Supplied passage:
┄┄┄┄┄┄┄┄┄┄

Prompting Frameworks

A framework that implements common prompting techniques and simplifies experimentation with different ones would be really helpful. If you’re aware of any good options, do let me know! I haven’t had much time to explore frameworks in depth. I briefly checked out DSPY (looks overkill for what I need) and ELL, which treat prompts as programs (I like the concept), and PromptHub (no affiliation, but they kindly gave me a free access code).

Appendix

One more self-refine style paper

Paper: In-Context Principle Learning from Mistakes (ICML Workshop on In-Context Learning, Poster) Code: N/A

Similar to self-refine, this work uses the LLM to reflect on its own previously generated outputs. However, the goal here is helping automating the process of writing useful instructions in the prompt (“principles”). It’s done offline using gold data with the idea that it can generalize to unseen test examples, so no need to generate multiple samples at test time. The high-level LEAP (Learning Principles) approach goes like this:

  • Run the LLM in zero-shot CoT fashion multiple times on some questions you have gold answers for
  • Ask the LLM to evaluate answers against the gold
  • For each mistake, ask the LLM to generate low-level principles
  • Generate high-level principles from the low-level principles
  • Create an enhanced prompt with the low-level and/or high-level principles, with optional few-shot examples (recommended). This is the prompt to be used to label new unseen examples.

┄┄┄┄┄┄┄┄┄┄

Record set:

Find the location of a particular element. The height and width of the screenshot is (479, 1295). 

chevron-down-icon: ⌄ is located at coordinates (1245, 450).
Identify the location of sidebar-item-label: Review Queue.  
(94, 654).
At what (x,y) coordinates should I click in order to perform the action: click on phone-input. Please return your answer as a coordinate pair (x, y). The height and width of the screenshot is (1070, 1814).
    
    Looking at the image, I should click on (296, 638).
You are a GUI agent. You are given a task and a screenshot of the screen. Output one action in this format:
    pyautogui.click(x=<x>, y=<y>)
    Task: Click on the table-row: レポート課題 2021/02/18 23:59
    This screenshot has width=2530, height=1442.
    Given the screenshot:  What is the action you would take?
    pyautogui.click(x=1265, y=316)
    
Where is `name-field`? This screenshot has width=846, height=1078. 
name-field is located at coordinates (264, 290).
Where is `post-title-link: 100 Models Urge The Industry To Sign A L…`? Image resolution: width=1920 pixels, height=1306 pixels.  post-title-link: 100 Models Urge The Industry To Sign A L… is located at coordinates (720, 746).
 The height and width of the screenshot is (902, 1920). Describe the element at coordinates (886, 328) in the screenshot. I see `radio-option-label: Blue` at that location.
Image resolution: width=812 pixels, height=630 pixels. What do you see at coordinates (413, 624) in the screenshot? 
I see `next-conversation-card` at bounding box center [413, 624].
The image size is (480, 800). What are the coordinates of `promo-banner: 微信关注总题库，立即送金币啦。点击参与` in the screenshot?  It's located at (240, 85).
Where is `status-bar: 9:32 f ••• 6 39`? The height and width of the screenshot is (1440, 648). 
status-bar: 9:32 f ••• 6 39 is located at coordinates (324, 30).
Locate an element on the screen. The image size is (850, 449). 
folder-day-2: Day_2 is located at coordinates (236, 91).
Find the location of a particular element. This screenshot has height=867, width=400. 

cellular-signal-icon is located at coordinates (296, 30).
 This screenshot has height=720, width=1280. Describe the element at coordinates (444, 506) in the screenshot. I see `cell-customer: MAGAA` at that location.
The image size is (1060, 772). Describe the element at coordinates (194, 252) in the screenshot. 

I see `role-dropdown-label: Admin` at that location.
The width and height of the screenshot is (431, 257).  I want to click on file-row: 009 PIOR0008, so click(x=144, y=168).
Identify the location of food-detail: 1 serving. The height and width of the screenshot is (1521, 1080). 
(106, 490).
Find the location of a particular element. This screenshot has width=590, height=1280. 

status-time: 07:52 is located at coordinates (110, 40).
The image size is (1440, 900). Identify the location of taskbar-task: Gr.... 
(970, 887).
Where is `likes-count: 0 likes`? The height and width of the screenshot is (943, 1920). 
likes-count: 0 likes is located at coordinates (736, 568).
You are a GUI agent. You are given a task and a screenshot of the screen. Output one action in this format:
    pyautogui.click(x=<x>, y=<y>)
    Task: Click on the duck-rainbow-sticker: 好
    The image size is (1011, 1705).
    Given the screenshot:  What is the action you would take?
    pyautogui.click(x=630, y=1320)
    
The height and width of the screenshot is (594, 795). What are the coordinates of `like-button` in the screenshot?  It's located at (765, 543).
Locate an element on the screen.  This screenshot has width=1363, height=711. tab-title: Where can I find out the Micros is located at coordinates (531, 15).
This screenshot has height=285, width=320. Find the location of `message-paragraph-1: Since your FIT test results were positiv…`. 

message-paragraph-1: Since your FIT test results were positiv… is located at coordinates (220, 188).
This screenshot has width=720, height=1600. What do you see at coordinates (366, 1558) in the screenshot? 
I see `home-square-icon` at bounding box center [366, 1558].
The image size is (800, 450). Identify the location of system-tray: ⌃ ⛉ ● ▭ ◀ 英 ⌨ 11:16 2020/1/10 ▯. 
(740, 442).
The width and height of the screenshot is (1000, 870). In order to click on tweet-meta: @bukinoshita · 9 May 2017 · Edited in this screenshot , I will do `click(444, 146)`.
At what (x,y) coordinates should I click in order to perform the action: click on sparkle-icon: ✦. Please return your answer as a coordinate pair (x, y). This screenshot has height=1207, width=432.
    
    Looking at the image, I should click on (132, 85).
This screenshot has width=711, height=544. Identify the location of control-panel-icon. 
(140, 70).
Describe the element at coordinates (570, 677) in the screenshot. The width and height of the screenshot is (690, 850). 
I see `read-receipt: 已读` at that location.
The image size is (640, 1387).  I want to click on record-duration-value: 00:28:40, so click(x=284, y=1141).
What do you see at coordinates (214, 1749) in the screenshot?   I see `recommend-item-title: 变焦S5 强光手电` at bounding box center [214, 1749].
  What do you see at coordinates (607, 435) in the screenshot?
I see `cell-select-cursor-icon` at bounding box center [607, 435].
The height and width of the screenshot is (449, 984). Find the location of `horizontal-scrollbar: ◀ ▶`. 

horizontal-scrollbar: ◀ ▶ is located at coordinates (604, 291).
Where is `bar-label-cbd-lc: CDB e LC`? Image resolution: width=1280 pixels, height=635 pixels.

┄┄┄┄┄┄┄┄┄┄

Instructions for the task: In the prompting frameworks passage, what does LEAP stand for? Answer using only the prompting frameworks passage and none of the items.

Solution for this problem: Learning Principles.